Continu reporting fragments across four surfaces because different questions call for different tools. Before picking a report, decide what you're actually trying to answer. Most reporting questions fall into one of five categories:

  • Compliance — who has and hasn't completed required training. Usually needs a per-row CSV for audit hand-off.
  • Program outcomes — how a specific Track, Journey, or Workshop is performing. Usually answered in the analytics tab on that program.
  • Engagement patterns — what content is being consumed, where learners drop off, which cohorts are most active. Usually needs interactive exploration.
  • Learner behavior — what a specific learner or cohort has done, when, and how far they got. Can go either way depending on the question.
  • Executive / board reporting — trends over time, outcomes across the org, dashboards for a leadership review. Usually needs live dashboards.

Pin down which category your question falls into before opening any tool. It saves you from running the wrong report and having to start over.


The Four Reporting Surfaces

Continu has four places to get data. Each does one thing well and other things poorly.

Admin Reports (Admin > Reports). Pre-built CSV reports. Assignment Status, Track Progress, Workshop Attendance, Content Engagement, and more. Use when you have a well-defined question, need per-row data, or need to hand a spreadsheet to compliance / audit / another system.

Content Analytics (the analytics tab on individual Tracks, Journeys, Workshops, and content items). In-context views scoped to that one piece of content. Use when you want the answer for a specific program — "how's this Track doing" — without exporting anything.

Continu Insights (paid add-on — talk to your CSM). Interactive dashboards with filters and drill-down. Use when you want to explore patterns, share a live view with stakeholders, or click from "the number" to "the people behind it." Not a replacement for Reports; a complement.

Report Builder (Admin > Reports > Report Builder). Custom CSV reports built with the fields and filters you pick. Use when the standard Admin Reports don't cover your question but you know exactly what fields and filters you need.


Decision Matrix: Question → Surface → Report

The most useful thing a reporting reference can do is map real questions to real reports. Here's the map. If your question isn't on this list, decompose it — most are combinations of these.

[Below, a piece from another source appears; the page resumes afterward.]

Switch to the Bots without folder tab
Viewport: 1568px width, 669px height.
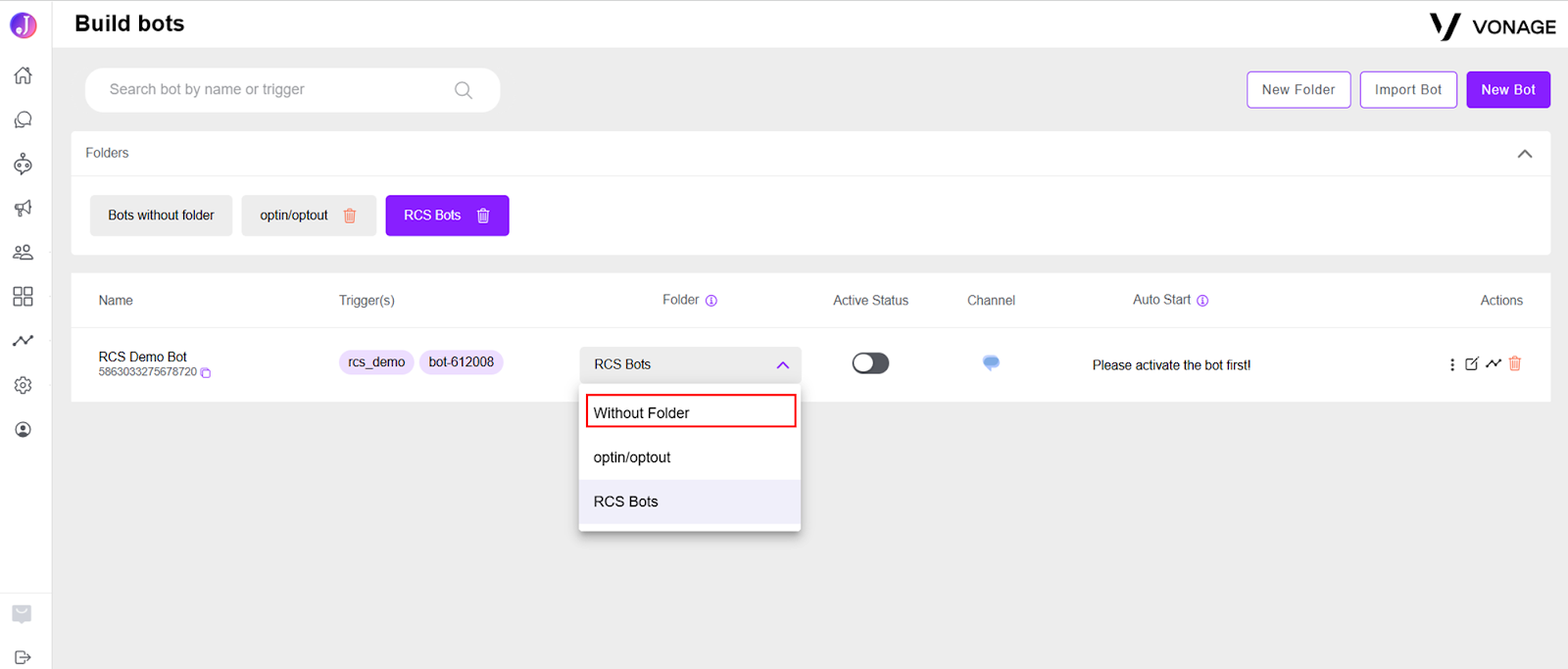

Question Surface Specific report / view
"Who hasn't completed required training?" Admin Reports Assignment Status Report, filtered to Not Started + Expired, scoped by Smart Segmentation to the required population
"Who attended the workshop?" Admin Reports Workshop Attendance Report, filtered to Attended
"How many partners are certified?" Admin Reports Track Progress Report or Assignment Status Report, filtered to Completed, scoped to the certification Track and partner segment
"Are customers in onboarding finishing on time?" Admin Reports Assignment Status Report, scoped to the onboarding segment, filtered by completion date within the launch window
"How is this specific Track performing?" Content Analytics Analytics tab on the Track page (see Track Reporting section below for reconciliation between the multiple views)
"How is this specific Journey performing?" Content Analytics Analytics tab on the Journey page
"How is this specific Workshop performing?" Content Analytics Analytics tab on the Workshop page
"How is this article/video/file performing?" Content Analytics Analytics tab on the content item
"Are we trending up on completion month-over-month?" Continu Insights Completion trends dashboard
"Where are learners dropping off in our onboarding path?" Continu Insights Engagement patterns dashboard, drill-down on the drop point
"Which content is being used and which is collecting dust?" Admin Reports or Insights Content Engagement Report (CSV) or Learning Effectiveness dashboard (Insights)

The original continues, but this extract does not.